In the new world we’re moving into, where we have a high degree of automation and hyper-scale data centers, cloud, SaaS and re-usage, why do companies even have an IT infrastructure function or department? As companies integrate their software-defined ops function with their software development function, creating DevOps, they no longer need an IT infrastructure department as we know it. Even legacy applications are highly automated and moving into co-located environments. It’s easy to imagine the service providers’ lament: “OMG – no infrastructure departments!”
In Silicon Valley and in any of the born-in-the-cloud environments, there already is no infrastructure layer. We’re definitely seeing an acceleration of cloud adoption in individual companies. And the cloud’s impact is evident in the services industry in terms of the slowdown of the infrastructure services deals, providers’ struggle for share, and explosive growth among the automation and cloud providers.
Implications for enterprises and service providers
In a world where software eats everything, cloud, SaaS and DevOps are accelerating; and the implications are quite profound.

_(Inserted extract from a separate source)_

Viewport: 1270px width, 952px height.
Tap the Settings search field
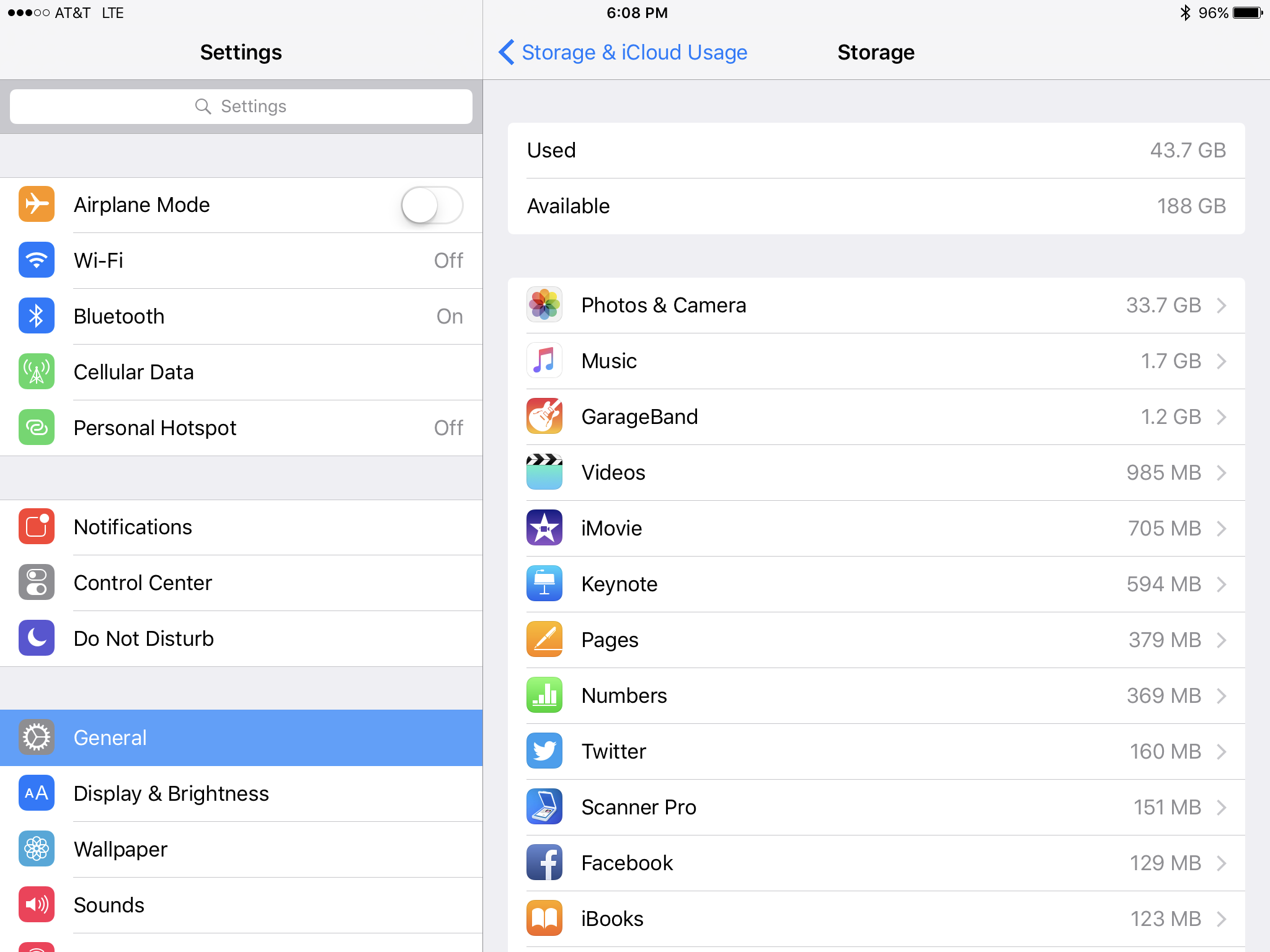tap(241, 107)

For enterprises: Within five years, most enterprises won’t have an IT infrastructure department. As speed becomes the new currency, it’s just a matter of when, not if. Enterprises will need to replace the IT infrastructure function with a small, reconfigured standards-and-compliance group. That sounds radical, but leading companies and agile companies are doing it.
For service providers: There is a huge book of business that is now starting to run off, although the run-off is currently disguised by late outsourcing adopters. How do you replace a book of business running off? Or can you replace it? And if you replace it with hyper-scale cloud and automation tools, doesn’t that suggest that a different provider/vendor mix will likely be the new winners?
The services industry shivers as it contemplates its future.